▶ _Entries_:
================================
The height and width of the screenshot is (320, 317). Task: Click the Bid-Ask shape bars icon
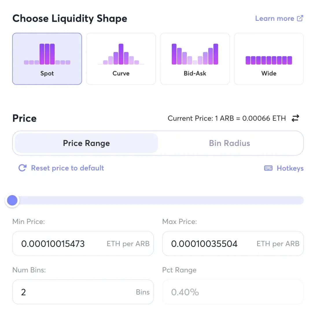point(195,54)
================================
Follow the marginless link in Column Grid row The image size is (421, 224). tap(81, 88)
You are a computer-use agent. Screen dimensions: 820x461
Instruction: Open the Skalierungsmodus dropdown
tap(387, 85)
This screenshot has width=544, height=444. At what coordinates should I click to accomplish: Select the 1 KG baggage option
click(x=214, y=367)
================================
▶ _Instruction_: Reproduce the entries starting with the line containing "The height and" and going on through the line containing "point(195,54)", both lines included. Leave the pictures out of your answer.

▶ _Task result_:
The height and width of the screenshot is (320, 317). Task: Click the Bid-Ask shape bars icon
point(195,54)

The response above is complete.